The data suggests a strong correlation between those countries that are most successful at closing the gender gap and those that are the most economically competitive. “The key for the future of any country and any institution is the capability to attract the best talents,” said Klaus Schwab, Founder and Executive Chairman of the World Economic Forum. “In the future, talent will be more important than capital or anything else. To develop the gender dimension is not just a question of equality; it is the entry card to succeed and prosper in an ever more competitive world.”

Saadia Zahidi, Senior Director, Head of the World Economic Forum’s Women Leaders and Gender Parity Programme and report co-author, said: “Six of the top 10 performing countries in this year’s Global Competitiveness Index also feature in the top 20 of the Global Gender Gap Index – this shows the imperative for countries that have already invested in the health and education of women to address the economic and political realms, and for those that have not to do so before their economies fall further behind.”

Regional Analysis

Europe dominates the top 10 again in this year’s ranking, with Iceland holding on to the top spot with the best overall score on both educational attainment and political empowerment, followed by Finland, Norway, Sweden and Ireland respectively. Next are Denmark (7) and Switzerland (10). Italy, Greece (82) and Turkey (124) rank lowest.

In North America, the United States slipped five places to 22nd due to a smaller percentage of women in political decision-making positions. Meanwhile, Nicaragua is Latin America’s champion at 9th in the global rankings. Brazil (62) moves up 20 places on the back of improvements in primary education and the number of women in ministerial positions.

Asia’s highest ranking country is the Philippines (8), primarily due to success in health, education and economic participation. China, which is the second lowest ranking country on the health and survival subindex (132) due to a skewed sex ratio at birth, scored highly in terms of female labour force participation (74%). Japan (101) and South Korea (108) are among the lowest ranking OECD economies. India (105) is the lowest-ranked of the BRIC economies, while Pakistan is among the bottom 10 countries for primary education, secondary education and literacy.

In the Arab world, the United Arab Emirates (107) continues to hold the top spot with higher than average economic participation of women and parity on education, including a reverse gender gap on tertiary education where almost three times as many women are enrolled as men. Syria, on which data was collected before the outbreak of civil war, fell three places to 132, slipping below Saudi Arabia (131) which has improved by almost 10 per cent relative to its score in 2006. Yemen (135) remains the lowest-ranking Arab world country despite progress since 2006.

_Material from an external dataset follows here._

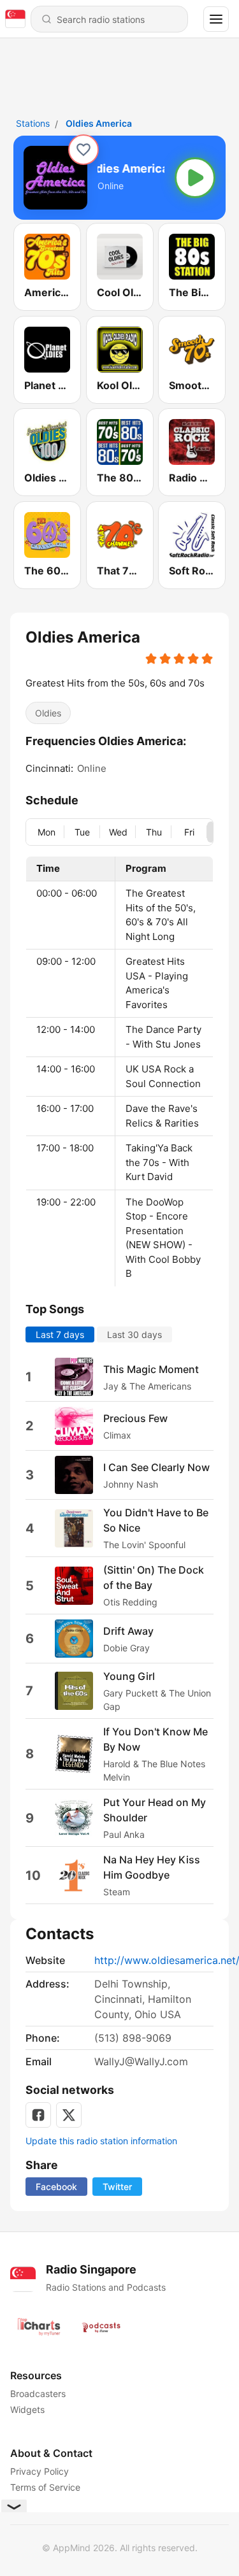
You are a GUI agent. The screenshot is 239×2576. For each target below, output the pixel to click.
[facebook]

The highest placed sub-Saharan African country is Lesotho (14). It slipped five places due to losses in wage equality for similar work and estimated earned income, but remains the only country from the region that has closed the gender gap in both the education attainment and health and survival sub indices. It is joined in the top 20 by South Africa (16), while Mali (128), Côte d’Ivoire (130) and Chad (133) are the lowest.

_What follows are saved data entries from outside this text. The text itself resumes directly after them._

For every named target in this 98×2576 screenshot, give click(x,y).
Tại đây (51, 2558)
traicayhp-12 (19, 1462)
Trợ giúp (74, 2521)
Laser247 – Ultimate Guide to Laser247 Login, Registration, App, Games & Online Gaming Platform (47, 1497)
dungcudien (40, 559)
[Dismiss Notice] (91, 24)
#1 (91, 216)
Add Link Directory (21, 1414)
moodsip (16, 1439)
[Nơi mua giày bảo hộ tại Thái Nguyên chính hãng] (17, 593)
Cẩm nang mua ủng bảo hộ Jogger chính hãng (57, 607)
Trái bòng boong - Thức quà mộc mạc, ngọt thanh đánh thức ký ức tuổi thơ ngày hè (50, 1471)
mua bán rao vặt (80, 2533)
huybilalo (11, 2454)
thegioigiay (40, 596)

“Gender gaps can be closed with the right policies. As countries experiment with policy choices in this area, they should share the lessons from their experience to accelerate progress,” said co-author Laura Tyson, S. K. and Angela Chan Professor of Global Management, Haas School of Business, University of California at Berkeley, USA.

“In countries where women have more schooling than men, the frontline for change has shifted to making marriage and motherhood compatible with fuller economic and political participation of women,” said report co-author Ricardo Hausmann, Director of the Centre for International Development at Harvard University.